Hallo Duidu, Solian ist ein modernes atypischen Neuroleptikum (Nervendämpfungsmittel), das zur Behandlung der akuten und chronischen Schizophrenie eingesetzt wird. Es gehört zu der chemischen Gruppe der substituierten Benzamide wirken im Gegensatz zu den meisten anderen Neuroleptika eher aktivierend und stimmungsaufhellend als dämpfend.

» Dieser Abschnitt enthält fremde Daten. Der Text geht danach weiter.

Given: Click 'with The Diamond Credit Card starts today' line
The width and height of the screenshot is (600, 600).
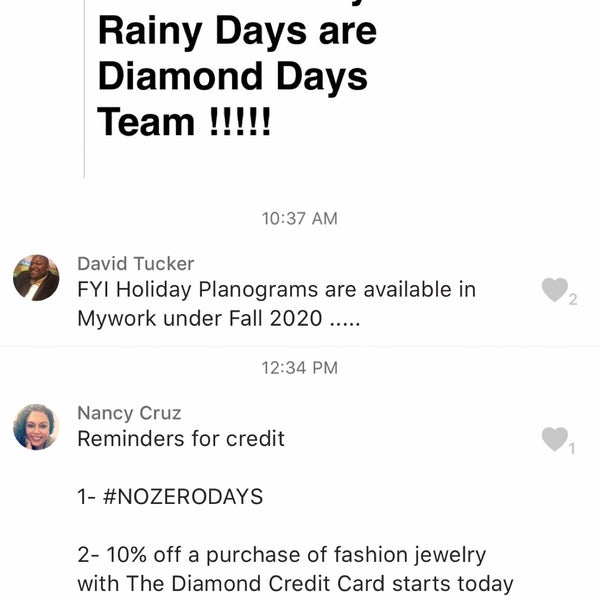Looking at the screenshot, I should click(295, 584).
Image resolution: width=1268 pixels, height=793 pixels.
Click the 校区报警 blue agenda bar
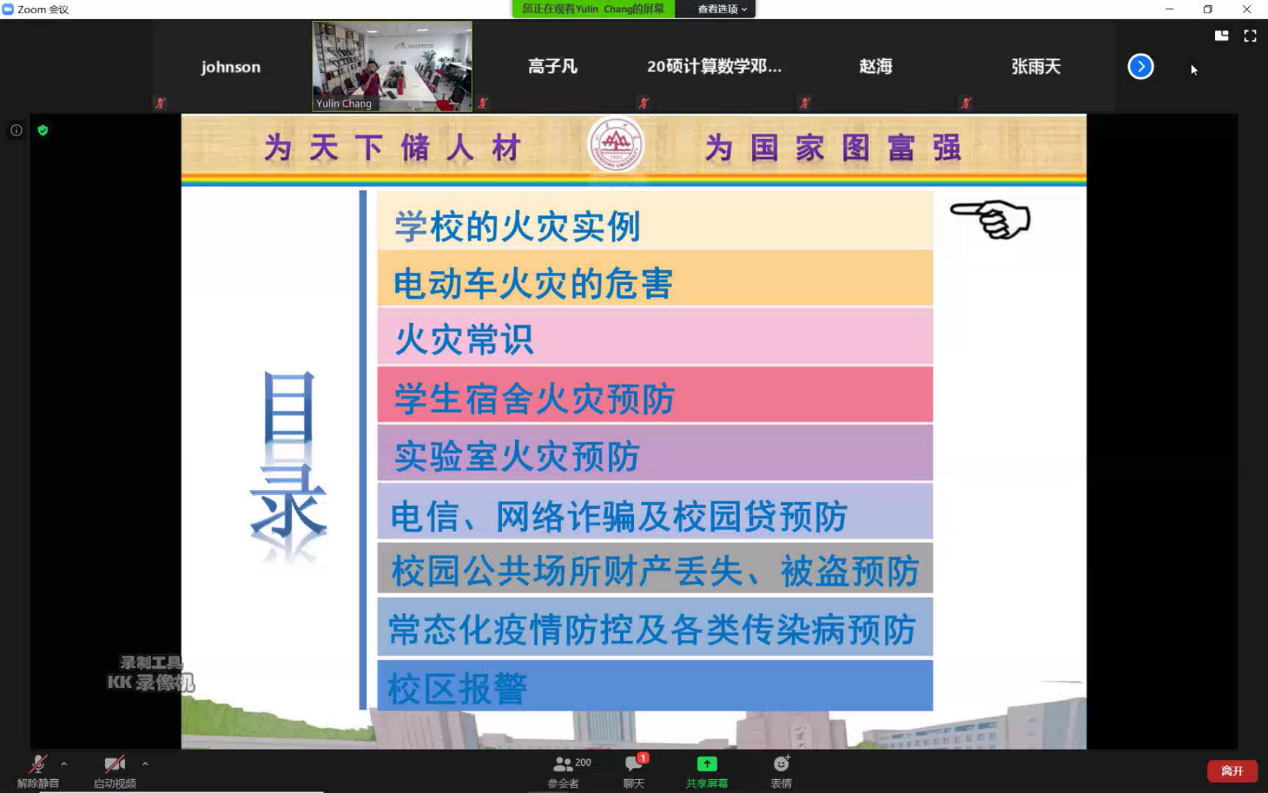point(655,687)
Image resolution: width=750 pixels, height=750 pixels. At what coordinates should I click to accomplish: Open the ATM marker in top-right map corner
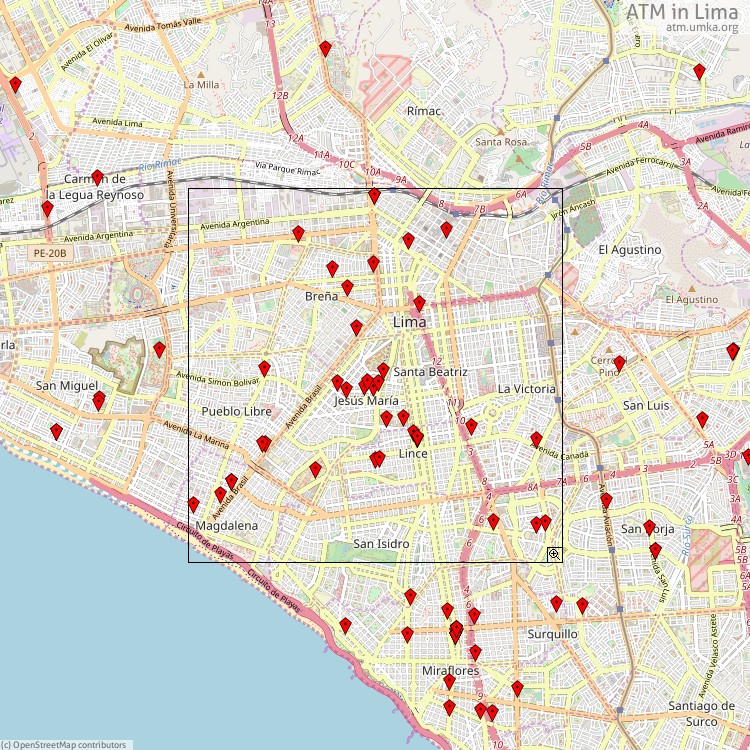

Als Nebenwirkungen sind Bewegungsstörungen wie z.B. von Körpersteifheit, Einschränkungen der motorischen Fähigkeiten bis hin zu Verkrampfungen bekannt. Eine häufigere Nebenwirkung bei langfristiger Einnahme ist die Hyperprolaktinämie bzw. die dem zu Grunde liegenden hormonellen Veränderungen können zu Menstruationsstörungen führen. Ob eine Dauermedikation sinnvoll ist oder nicht, ist von der individuellen Entwicklung abhängig und kann nur bezogen auf den Einzelfall beantwortet werden. Grundsätzlich ist es nicht auszuschließen.

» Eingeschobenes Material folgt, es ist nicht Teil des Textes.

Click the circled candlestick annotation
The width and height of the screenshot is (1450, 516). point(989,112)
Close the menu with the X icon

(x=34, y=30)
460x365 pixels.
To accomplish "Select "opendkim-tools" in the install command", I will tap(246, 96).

Es kann auch zu einer Gewichtszunahme, Erbrechen, Hypotonie, epileptischen Anfällen und seltener zu einer Verlängerung des QT-Intervalls (Herzreizleitungsstörung) führen.

Hinsichtlich der gynäkologischen Fragestellung sollte nicht vergessen werden, dass regelmäßige Kontrollen bei Frauenarzt oder Frauenärztin auch von Betroffenen Frauen mit Psychose wichtig sind. Es könnte die Amenorrhoe ja auch andere Ursachen haben.